Роль приложения SQL Server против обычных пользователей и пользователей
В чем преимущество использования роли приложения SQL Server для управления разрешениями по сравнению с использованием стандартных имен входа / пользователей и предоставления необходимых разрешений указанным пользователям?
Мы использовали роли приложений, которые требуют следующего сценария:
- Подключитесь к SQL Server, используя логин и пароль SQL Server.
- Активируйте роль приложения, передав имя роли и другой пароль в sp_setapprole.
Я не понимаю, как это может быть лучше или безопаснее, чем просто предоставление разрешений роли приложения логину / пользователю.

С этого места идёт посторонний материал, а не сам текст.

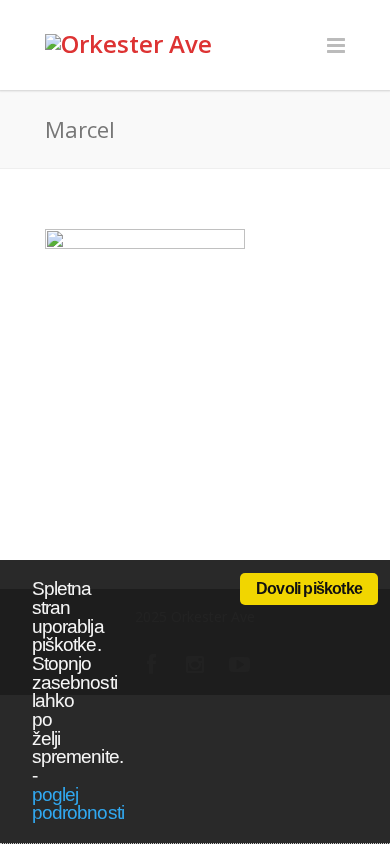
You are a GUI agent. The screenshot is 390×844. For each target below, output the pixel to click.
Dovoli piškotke (309, 588)
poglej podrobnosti (78, 804)
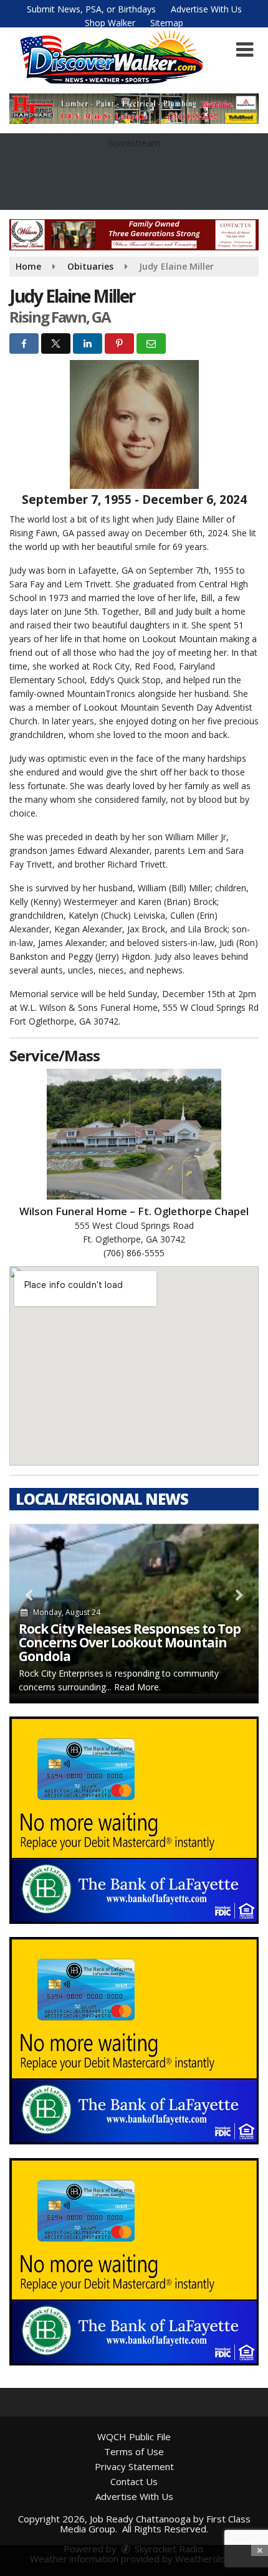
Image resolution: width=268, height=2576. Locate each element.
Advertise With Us (206, 9)
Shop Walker (110, 23)
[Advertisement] (134, 108)
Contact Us (134, 2481)
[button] (245, 50)
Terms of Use (134, 2451)
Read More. (137, 1687)
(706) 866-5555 (134, 1253)
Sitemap (166, 23)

Оба пароля должны быть доступны приложению, и любой, кто получит доступ к паролю входа в систему, может получить доступ к паролю роли приложения и вызвать sp_setapprole из своей собственной программы или в SSMS. Правильно?
РЕДАКТИРОВАТЬ: Как предположил Эд Харпер, все экземпляры приложения используют один и тот же логин в моем сценарии.
2 ответа
Это не совсем понятно из вашего описания, но звучит так, как будто вы используете имя входа SQL, назначенное на уровне приложения - т.е. все экземпляры приложения (при условии, что существует более одного экземпляра) используют один и тот же логин / пароль. В этом случае использование роли приложения добавляет очень мало пользы.
Насколько я понимаю, роли приложений предназначены для использования в тех случаях, когда каждый пользователь имеет свой собственный логин в SQL Server (возможно, в случае, когда доступ к базе данных предоставляется посредством аутентификации AD), но вы не хотите предоставлять пользователям то же самое. права в качестве приложений, которые они используют; это предполагает, что приложение подключается к базе данных с идентификатором пользователя AD, а затем повышает свои разрешения с помощью sp_setapprole, Я никогда не видел, чтобы этот подход использовался в производственной системе.
Я никогда не использовал роли приложений (CREATE APPLICATION ROLE).
Я действительно не вижу смысла их
Я использовал роли базы данных и добавил пользователей в качестве участников
CREATE ROLE WebUsers AUTHORIZATION dbo;
ALTER ROLE WebUsers ADD MEMBER Tom;
ALTER ROLE WebUsers ADD MEMBER Dick;
ALTER ROLE WebUsers ADD MEMBER Harry;
CREATE ROLE WebAdmins AUTHORIZATION dbo;
ALTER ROLE WebAdmins ADD MEMBER Tom;
Роли имеют разрешения, а не пользователь
GRANT EXEC TO WebAdmins;
GRANT EXEC On SCHEMA::WebCode TO WebAdmins;
При обычном входе в систему ваши учетные данные и пароль потенциально могут передаваться по сети. В то время как переключение роли приложения может быть выполнено в базе данных, если пароль также сохранен в базе данных.